## What you should do
Show every line from the entries that follow which holds the word "agent".

## Recorded data
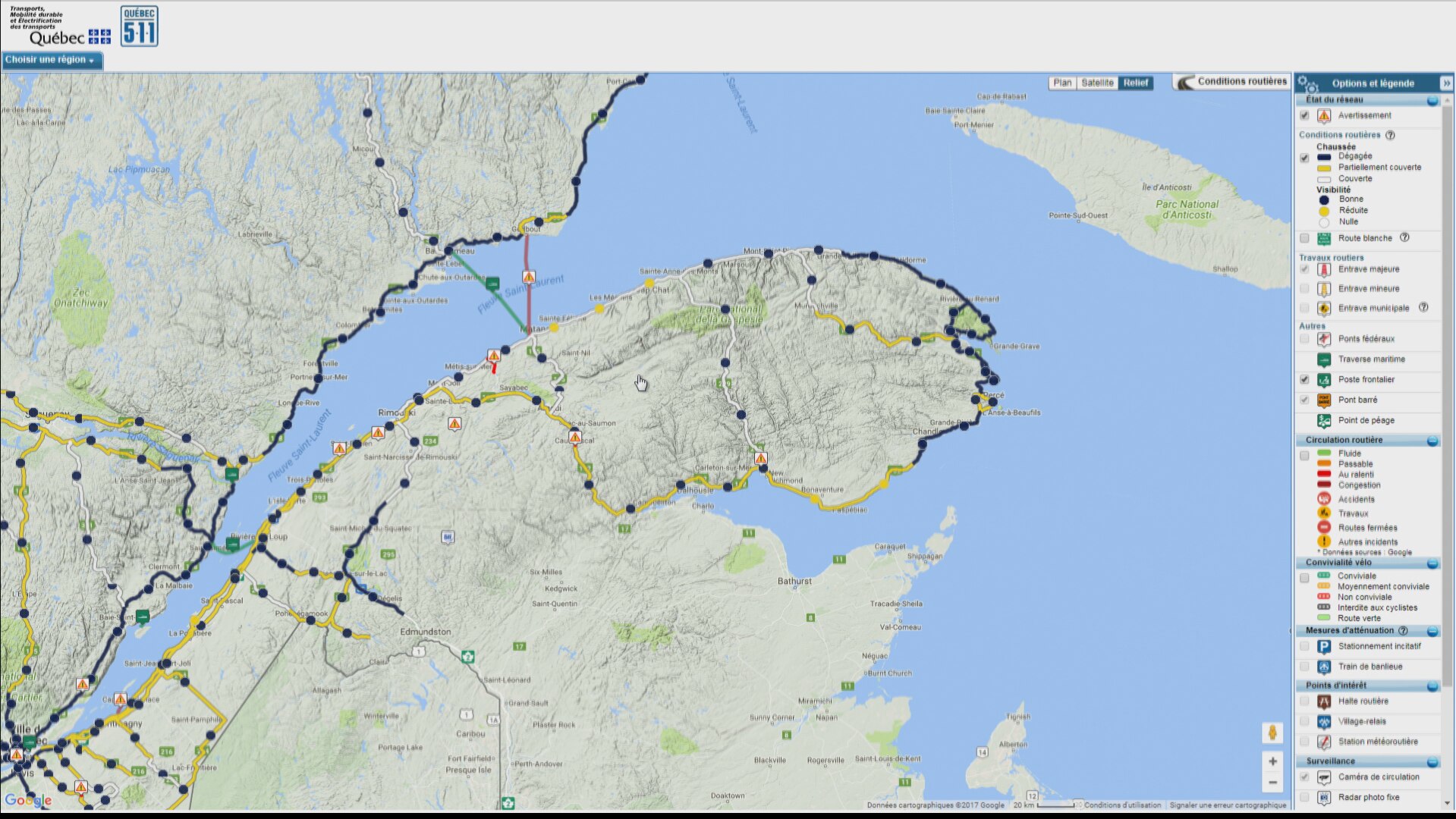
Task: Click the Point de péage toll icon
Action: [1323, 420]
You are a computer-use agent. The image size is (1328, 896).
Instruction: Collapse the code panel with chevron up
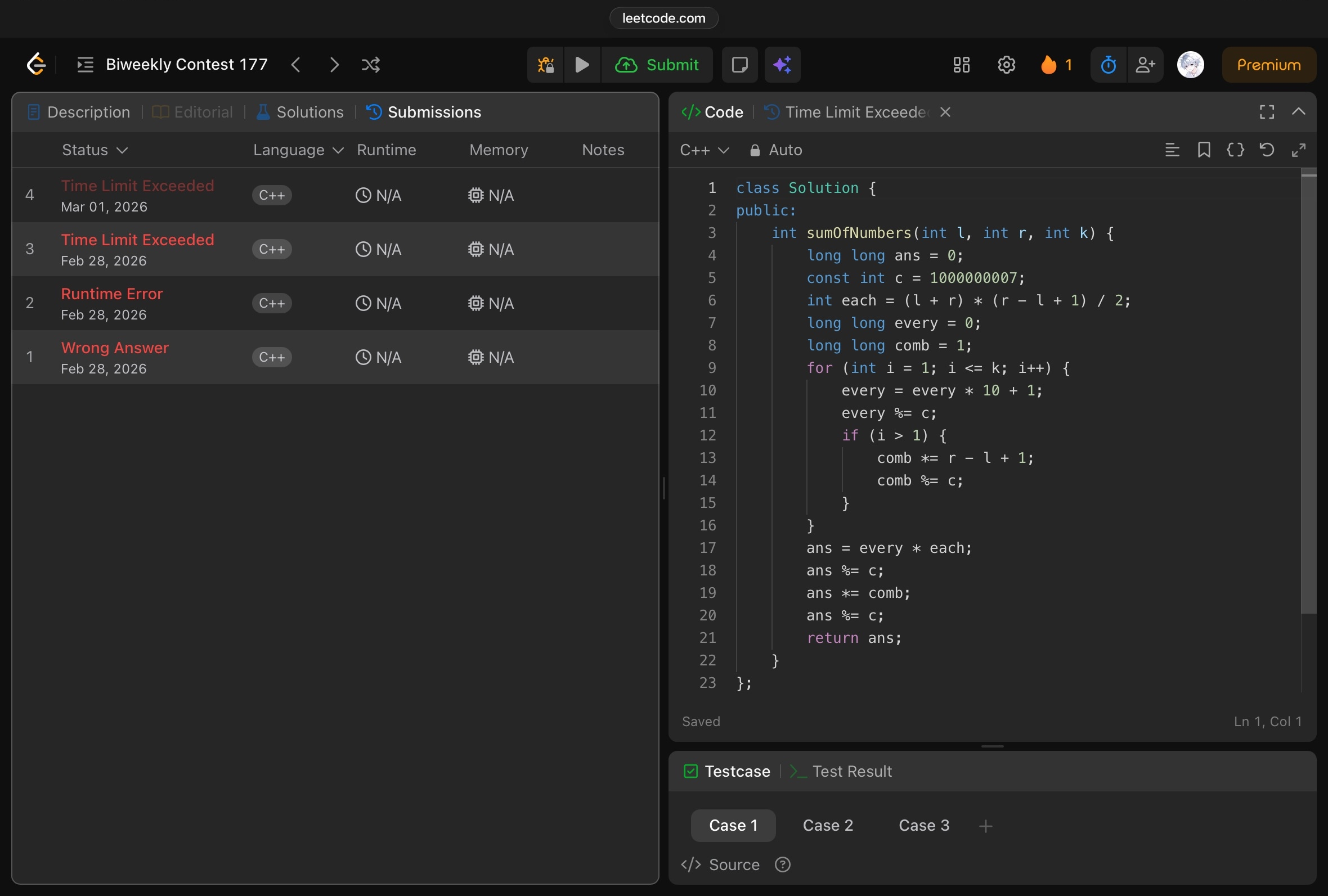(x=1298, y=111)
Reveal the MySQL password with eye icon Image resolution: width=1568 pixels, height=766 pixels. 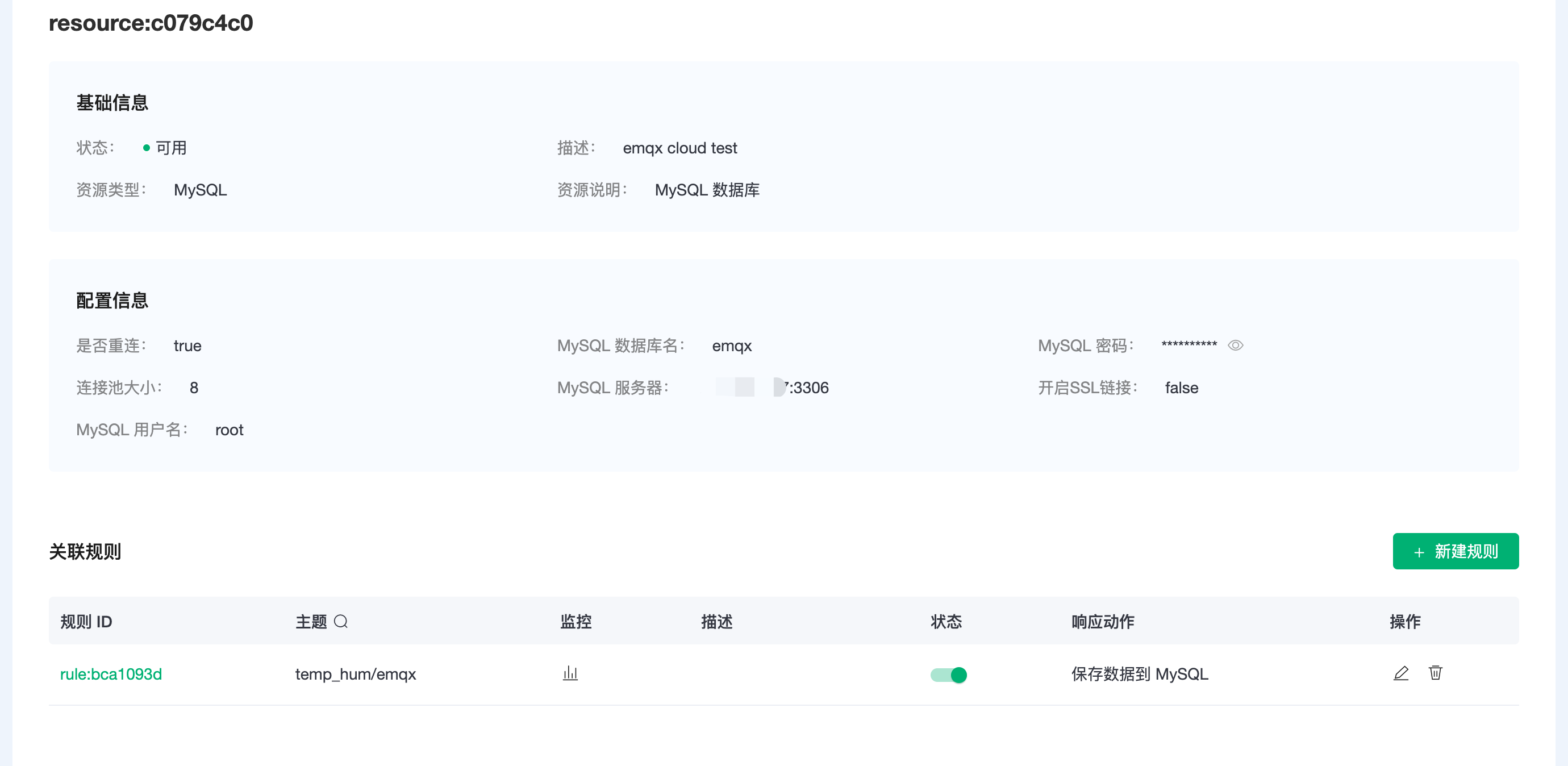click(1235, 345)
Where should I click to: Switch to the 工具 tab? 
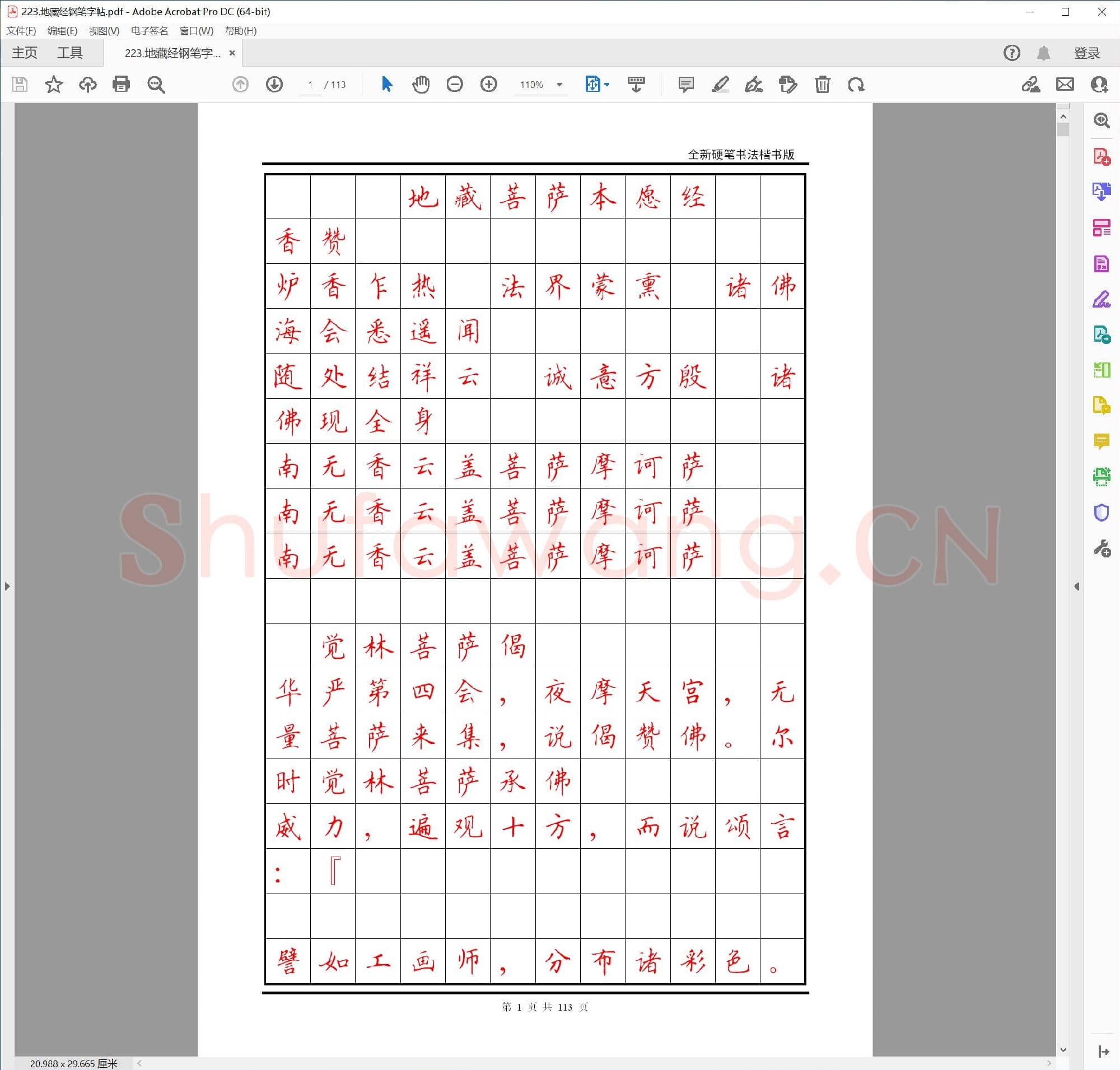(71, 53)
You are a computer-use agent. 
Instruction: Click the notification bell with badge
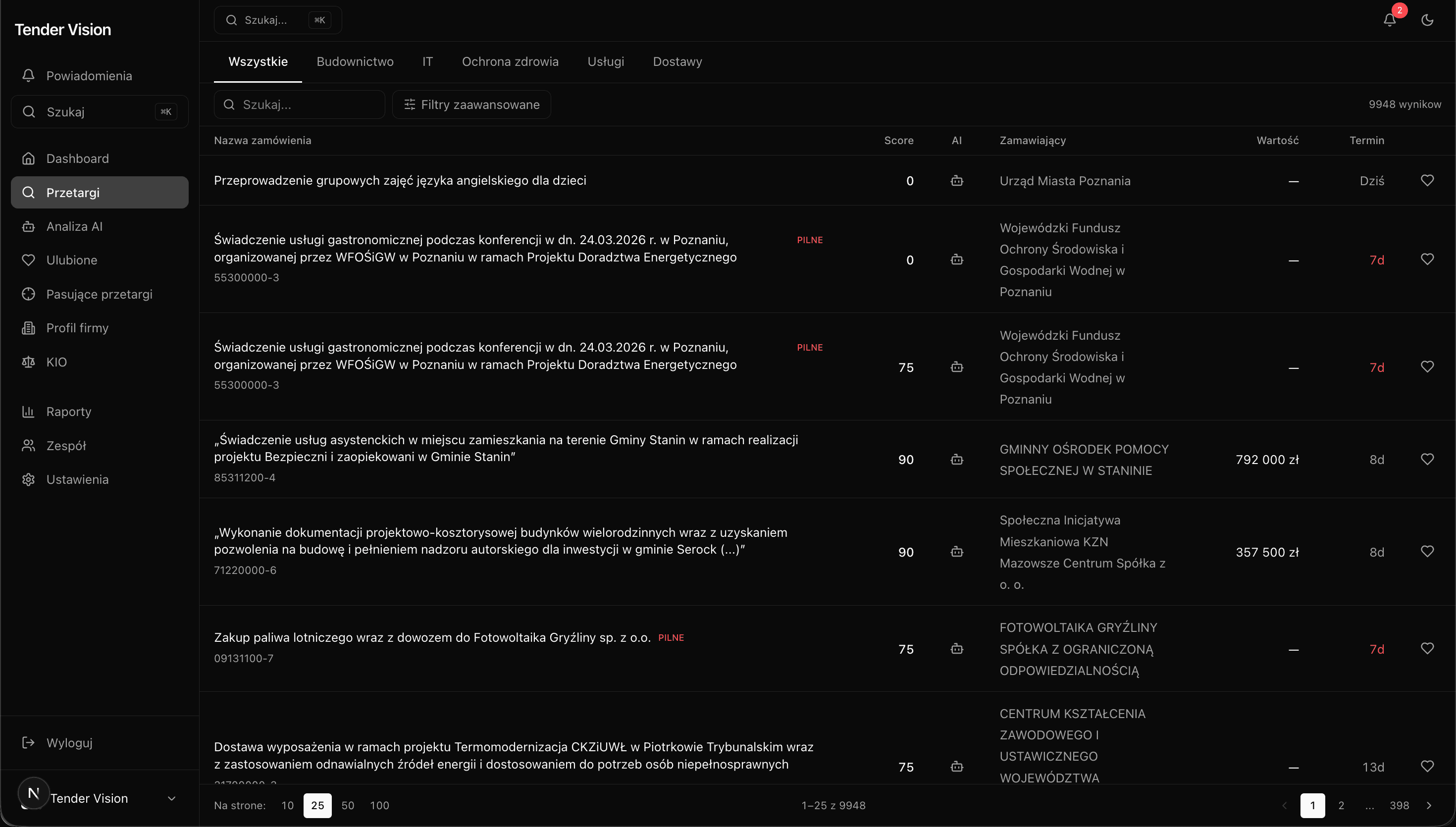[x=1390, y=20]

## Response area
You are a computer-use agent. The image size is (1328, 896).
You are a computer-use agent. 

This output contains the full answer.